UN-Umweltprogramm-Bericht ist Warnsignal an Weltgemeinschaft

Klimaauswirkung / Foto: HB
Klimaauswirkung / Foto: HB

GLOBAL 2000: EU braucht ambitionierte Klimaschutzziele!

Wien – Die österreichische Umweltschutzorganisation GLOBAL 2000 hält anlässlich des UNEP-Klimaberichtes und im Vorfeld der nächste Woche beginnenden UNO-Klimakonferenz in Doha fest, dass vor allem die Industrienationen ihren Treibhausgasausstoß verringern müssen.

„Die EU muss in Sachen Klimaschutz wieder eine Vorreiterrolle einnehmen und sich vor allem ambitioniertere Ziele stecken“, betont Johannes Wahlmüller, Klima- und Energiesprecher von GLOBAL 2000. „Lediglich 20 Prozent der Treibhausgasemissionen bis 2020 zu reduzieren, ist definitiv zu wenig, um die globale Erderwärmung unter zwei Grad halten zu können!“

Bis dato wurden bereits 17,4 Prozent der Treibhausgase gegenüber 1990 reduziert, die EU hat ihr 2020-Ziel also fast schon erreicht und sollte das Zwei-Grad-Ziel nun mit Nachdruck angehen. Die EU muss sich das Ziel setzen, die Treibhausgasemissionen um 40 Prozent gegenüber 1990 zu reduzieren. Als ersten Schritt erwartet sich GLOBAL 2000, dass das Treibhausgasreduktionsziel auf 30 Prozent erhöht wird. „Die Welt gerät unter Zeitdruck. Auf ein neues globales Klimaschutzabkommen darf nicht länger gewartet werden. Liefern müssen vor allem die Industriestaaten.
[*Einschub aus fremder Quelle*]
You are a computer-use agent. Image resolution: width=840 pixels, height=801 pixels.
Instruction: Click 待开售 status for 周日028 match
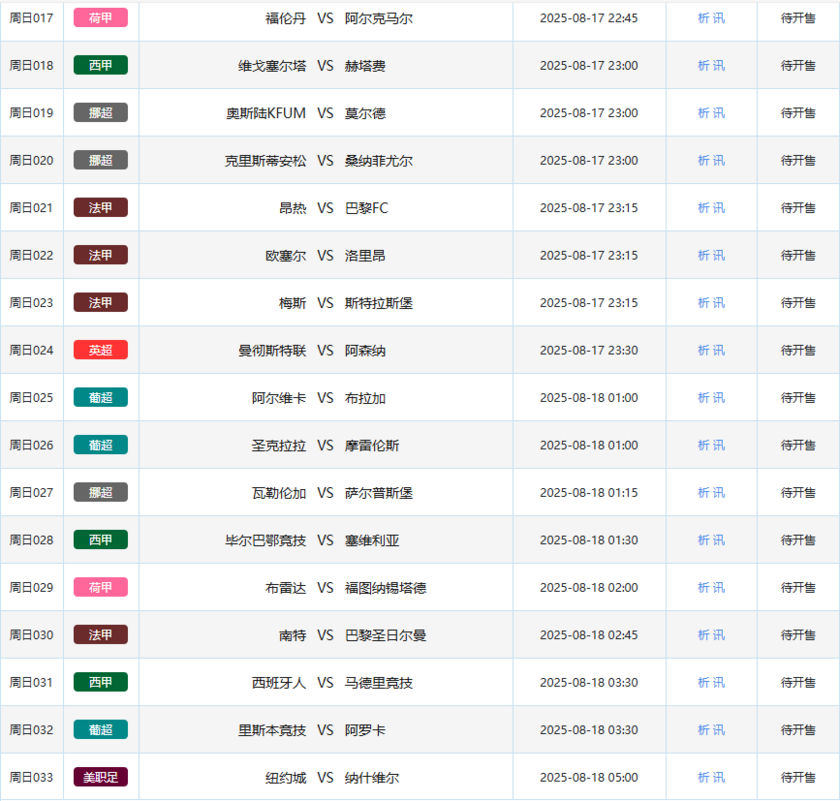pos(798,540)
Sie müssen vorangehen und in Doha eine zweite Verpflichtungsperiode des Kyoto-Protokolls beschließen“, betont Wahlmüller. Dazu gehören strengere Ziele und wirksamere Maßnahmen zur Reduzierung der Treibhausgase als bisher zugesagt.
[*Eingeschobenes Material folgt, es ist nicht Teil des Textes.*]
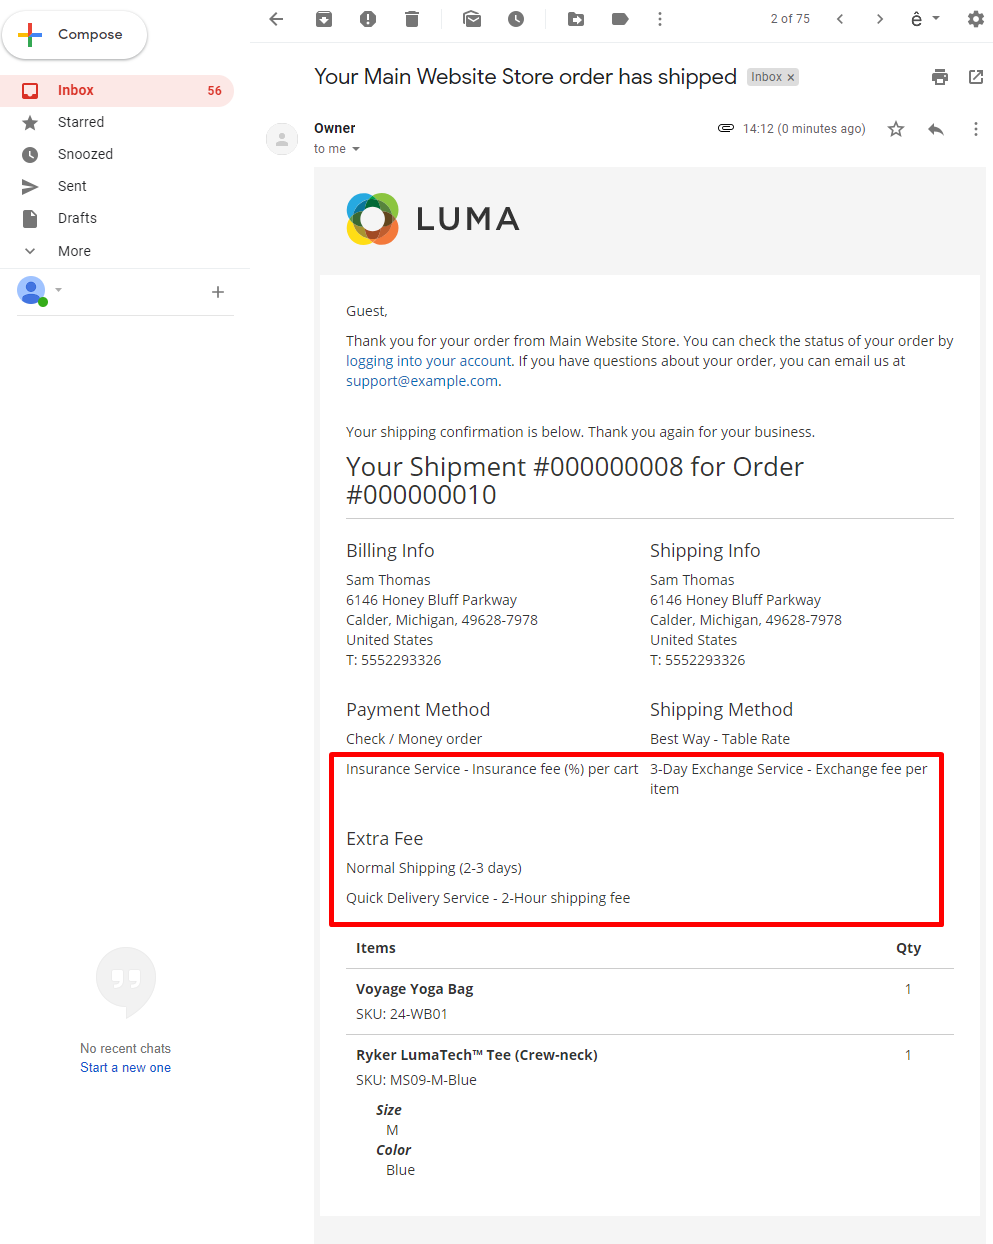Print the email using the printer icon
993x1244 pixels.
pyautogui.click(x=940, y=77)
Österreich hat keine gute Klimabilanz: Statt um 13 Prozent zu reduzieren, sind die Emissionen um fünf Prozent gestiegen. „Österreich liegt satte 18 Prozent neben seinem Klima-Ziel, damit gehören wir zu den Klimaschlusslichtern der EU“, sagt Wahlmüller. Vor allem der Verkehr und die Industrieemissionen sind massiv gestiegen, gleichzeitig wird das Klimaschutzgesetz nur mangelhaft umgesetzt. „Es gibt bis heute keine verbindliche Strategie, obwohl die Deadline schon im März verstrichen ist, auch Kompetenzaufteilungen zwischen Bund und Ländern sind bis dato nicht erfolgt, dazu kommt eine nicht-funktionierende Gremienstruktur. Insgesamt ist das kein guter Start für Österreich für die nächste Periode“, sagt Wahlmüller. „Österreich braucht ein effizientes Klimaschutzgesetz. Umweltminister Berlakovich ist gefordert, sich bei der Klimakonferenz in Doha für eine zweite Verpflichtungsperiode des Kyoto-Protokolls einzusetzen und die Zusagen für Hilfsgelder im Rahmen der Klimafinanzierung für Entwicklungsländer einzuhalten!“

Vom 30. November bis 10. Dezember wird GLOBAL 2000 Klimasprecher Johannes Wahlmüller als offizielles Delegationsmitglied Österreichs live aus Doha unter www.global2000.at berichten.